About this exercise:
Decide whether each of the three statements below agrees with the text passage that follows. Answer yes or no for each, and quote the words from the passage that decide it.
1. State bureaucrats threatened a Michigan woman with fines and jail for watching her neighbors' children.
2. The book about Hugo Chavez arrived with few blurbs.
3. Sergio Rodriguera argues that General McChrystal should be given time to succeed.

Text passage:
-- Opening Marker --

AND DON’T LET US CATCH YOU BEING NEIGHBORLY AGAIN: State bureaucrats threaten to fine, jail a Michigan woman for watching her neighbors’ kids. If people are neighborly, they need the state less. This cannot be permitted.
UPDATE: A reader emails: “‘If people are neighborly, they need the state less.’ You have unwittingly provided every ‘social-service’ bureaucracy with a motivational slogan to be posted prominently in parts of the building where the public is not allowed.” I don’t think it’s anything they haven’t figured out already. . . .
IN THE MAIL: From A.C. Clark, The Revolutionary Has No Clothes: Hugo Chavez’s Bolivarian Farce. The book looks good, and is very well blurbed, but the image of a naked Hugo Chavez is one I could live without . . . .
SERGIO RODRIGUERA: Give General McChrystal Time To Succeed.

-- Closing Marker --

Provided material:
-- Opening Marker --

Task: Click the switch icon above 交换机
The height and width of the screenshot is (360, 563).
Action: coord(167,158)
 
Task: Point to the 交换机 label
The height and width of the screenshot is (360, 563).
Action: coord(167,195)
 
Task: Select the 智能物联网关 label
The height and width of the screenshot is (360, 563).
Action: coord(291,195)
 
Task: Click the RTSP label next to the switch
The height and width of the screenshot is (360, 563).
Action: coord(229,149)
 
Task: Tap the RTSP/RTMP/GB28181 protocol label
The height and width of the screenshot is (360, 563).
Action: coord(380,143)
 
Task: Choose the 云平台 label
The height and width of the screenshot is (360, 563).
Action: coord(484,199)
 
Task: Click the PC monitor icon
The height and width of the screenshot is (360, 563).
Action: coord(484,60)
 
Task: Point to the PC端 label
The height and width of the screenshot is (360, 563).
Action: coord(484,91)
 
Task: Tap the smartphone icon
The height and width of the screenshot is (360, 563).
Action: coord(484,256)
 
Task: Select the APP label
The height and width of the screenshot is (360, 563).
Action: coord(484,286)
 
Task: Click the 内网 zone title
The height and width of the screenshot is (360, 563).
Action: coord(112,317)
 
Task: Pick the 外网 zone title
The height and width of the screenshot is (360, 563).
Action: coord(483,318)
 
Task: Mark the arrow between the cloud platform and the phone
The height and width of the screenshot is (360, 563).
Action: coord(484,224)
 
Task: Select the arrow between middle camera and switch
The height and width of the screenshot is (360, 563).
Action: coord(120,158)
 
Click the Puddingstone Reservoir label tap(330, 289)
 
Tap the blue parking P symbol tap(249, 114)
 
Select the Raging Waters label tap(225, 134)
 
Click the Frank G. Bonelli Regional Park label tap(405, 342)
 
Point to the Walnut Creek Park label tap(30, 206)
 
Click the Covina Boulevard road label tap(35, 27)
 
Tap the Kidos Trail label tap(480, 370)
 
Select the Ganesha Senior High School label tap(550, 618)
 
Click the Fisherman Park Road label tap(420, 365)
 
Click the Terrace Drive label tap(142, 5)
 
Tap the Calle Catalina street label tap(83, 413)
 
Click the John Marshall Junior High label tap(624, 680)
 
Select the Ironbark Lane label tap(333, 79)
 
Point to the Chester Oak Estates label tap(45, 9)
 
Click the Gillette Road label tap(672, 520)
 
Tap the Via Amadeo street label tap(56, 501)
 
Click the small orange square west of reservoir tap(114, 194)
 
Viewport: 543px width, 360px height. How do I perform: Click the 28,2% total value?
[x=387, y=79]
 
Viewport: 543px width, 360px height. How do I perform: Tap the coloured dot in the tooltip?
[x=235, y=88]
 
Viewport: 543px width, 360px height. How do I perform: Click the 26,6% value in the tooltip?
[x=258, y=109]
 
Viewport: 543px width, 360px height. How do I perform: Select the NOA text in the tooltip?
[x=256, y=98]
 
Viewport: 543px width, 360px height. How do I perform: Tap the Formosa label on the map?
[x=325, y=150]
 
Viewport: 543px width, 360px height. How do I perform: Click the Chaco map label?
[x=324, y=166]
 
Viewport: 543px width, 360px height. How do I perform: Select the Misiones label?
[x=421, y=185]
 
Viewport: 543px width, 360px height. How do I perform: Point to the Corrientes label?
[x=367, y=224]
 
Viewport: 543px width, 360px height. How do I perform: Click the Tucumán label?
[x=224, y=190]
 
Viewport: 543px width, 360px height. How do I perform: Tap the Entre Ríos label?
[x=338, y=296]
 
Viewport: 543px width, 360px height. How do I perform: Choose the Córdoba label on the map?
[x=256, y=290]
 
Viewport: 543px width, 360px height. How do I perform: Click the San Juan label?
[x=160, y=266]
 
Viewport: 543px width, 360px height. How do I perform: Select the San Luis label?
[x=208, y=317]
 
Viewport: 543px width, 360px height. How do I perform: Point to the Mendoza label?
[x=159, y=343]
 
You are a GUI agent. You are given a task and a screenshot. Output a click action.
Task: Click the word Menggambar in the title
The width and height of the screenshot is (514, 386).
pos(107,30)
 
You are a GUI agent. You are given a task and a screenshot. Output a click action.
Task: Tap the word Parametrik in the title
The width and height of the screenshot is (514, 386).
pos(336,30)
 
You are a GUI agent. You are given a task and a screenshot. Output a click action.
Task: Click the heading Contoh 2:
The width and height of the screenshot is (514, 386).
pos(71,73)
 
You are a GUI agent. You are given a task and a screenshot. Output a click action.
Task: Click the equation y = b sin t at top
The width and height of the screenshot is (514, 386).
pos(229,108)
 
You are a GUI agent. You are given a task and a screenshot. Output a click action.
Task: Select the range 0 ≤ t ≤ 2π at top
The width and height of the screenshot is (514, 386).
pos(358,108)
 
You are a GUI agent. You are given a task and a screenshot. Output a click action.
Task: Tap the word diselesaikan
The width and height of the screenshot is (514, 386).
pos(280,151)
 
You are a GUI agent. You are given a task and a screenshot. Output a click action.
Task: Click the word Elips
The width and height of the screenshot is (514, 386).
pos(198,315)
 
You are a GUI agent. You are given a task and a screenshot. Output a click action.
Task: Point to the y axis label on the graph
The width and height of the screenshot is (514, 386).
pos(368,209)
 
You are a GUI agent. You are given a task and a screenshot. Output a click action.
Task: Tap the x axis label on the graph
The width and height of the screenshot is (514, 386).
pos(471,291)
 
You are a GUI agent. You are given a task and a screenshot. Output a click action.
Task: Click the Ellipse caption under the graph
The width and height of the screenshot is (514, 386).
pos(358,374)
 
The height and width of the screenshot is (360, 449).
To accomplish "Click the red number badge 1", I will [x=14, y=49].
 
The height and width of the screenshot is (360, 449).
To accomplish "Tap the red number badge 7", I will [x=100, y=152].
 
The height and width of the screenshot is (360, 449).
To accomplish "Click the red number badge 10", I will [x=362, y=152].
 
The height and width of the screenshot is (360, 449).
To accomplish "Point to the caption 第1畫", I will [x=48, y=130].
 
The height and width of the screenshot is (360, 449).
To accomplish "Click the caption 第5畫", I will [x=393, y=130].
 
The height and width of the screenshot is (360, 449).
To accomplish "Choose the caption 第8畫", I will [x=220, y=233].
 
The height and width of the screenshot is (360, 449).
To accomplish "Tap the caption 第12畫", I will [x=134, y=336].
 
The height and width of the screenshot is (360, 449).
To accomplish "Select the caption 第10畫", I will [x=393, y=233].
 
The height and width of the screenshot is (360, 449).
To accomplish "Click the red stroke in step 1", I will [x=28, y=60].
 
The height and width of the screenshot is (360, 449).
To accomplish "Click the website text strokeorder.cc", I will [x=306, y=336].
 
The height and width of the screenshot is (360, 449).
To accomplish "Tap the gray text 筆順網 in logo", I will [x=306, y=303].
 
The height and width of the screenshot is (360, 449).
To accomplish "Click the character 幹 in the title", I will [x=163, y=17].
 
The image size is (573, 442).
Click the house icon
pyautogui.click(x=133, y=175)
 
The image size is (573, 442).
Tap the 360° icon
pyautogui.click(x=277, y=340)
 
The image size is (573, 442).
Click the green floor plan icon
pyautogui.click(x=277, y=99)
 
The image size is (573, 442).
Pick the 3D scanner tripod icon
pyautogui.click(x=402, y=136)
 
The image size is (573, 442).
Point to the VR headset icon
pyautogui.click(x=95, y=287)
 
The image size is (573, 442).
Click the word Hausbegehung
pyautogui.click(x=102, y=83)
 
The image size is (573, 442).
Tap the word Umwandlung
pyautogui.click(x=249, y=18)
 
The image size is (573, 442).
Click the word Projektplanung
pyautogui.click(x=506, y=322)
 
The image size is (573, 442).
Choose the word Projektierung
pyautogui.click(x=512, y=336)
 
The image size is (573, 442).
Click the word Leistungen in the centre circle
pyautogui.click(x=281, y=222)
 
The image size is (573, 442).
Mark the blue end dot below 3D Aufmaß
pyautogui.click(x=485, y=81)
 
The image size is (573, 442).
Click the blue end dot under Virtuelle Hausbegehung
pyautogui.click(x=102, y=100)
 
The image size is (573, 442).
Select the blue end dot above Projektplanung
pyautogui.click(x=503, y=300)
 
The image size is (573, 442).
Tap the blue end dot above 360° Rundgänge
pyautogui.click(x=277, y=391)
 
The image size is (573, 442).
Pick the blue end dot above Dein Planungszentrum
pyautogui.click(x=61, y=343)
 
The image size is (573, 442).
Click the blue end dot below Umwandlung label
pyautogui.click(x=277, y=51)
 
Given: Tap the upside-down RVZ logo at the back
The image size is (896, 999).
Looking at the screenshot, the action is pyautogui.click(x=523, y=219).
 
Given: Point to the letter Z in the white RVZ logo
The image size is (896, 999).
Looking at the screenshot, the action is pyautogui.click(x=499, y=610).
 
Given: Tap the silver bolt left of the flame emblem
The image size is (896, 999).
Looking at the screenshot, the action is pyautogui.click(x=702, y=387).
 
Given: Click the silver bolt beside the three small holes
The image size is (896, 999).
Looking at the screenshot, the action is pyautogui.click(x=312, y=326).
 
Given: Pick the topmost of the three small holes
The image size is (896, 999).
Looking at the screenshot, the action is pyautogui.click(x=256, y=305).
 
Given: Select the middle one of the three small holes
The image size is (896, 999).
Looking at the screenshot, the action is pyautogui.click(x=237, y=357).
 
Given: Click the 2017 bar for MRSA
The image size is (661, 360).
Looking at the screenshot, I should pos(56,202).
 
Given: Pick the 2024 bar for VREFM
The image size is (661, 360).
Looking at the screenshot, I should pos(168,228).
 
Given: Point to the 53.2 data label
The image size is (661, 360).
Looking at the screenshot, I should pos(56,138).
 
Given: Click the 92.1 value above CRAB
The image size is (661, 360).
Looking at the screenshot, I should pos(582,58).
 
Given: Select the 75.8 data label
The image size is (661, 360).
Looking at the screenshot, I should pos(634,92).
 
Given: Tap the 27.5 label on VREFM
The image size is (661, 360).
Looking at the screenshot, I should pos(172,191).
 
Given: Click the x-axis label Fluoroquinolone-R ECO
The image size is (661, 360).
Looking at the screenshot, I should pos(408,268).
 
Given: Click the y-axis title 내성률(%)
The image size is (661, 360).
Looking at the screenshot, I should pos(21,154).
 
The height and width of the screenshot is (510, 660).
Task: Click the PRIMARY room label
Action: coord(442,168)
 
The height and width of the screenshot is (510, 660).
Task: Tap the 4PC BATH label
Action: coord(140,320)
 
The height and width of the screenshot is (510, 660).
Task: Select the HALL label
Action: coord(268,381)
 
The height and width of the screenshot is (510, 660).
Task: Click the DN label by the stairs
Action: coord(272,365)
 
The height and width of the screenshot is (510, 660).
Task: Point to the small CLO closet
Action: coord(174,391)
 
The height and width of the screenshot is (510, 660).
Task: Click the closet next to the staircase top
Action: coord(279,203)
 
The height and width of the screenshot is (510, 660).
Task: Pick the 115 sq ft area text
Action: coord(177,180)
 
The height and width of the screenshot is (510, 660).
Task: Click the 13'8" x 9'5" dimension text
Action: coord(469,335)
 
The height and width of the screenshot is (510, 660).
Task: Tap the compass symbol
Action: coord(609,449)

-- Closing Marker --

Answer area:
1. Yes: "State bureaucrats threaten to fine, jail a Michigan woman for watching her neighbors’ kids."
2. No: "is very well blurbed"
3. Yes: "Give General McChrystal Time To Succeed."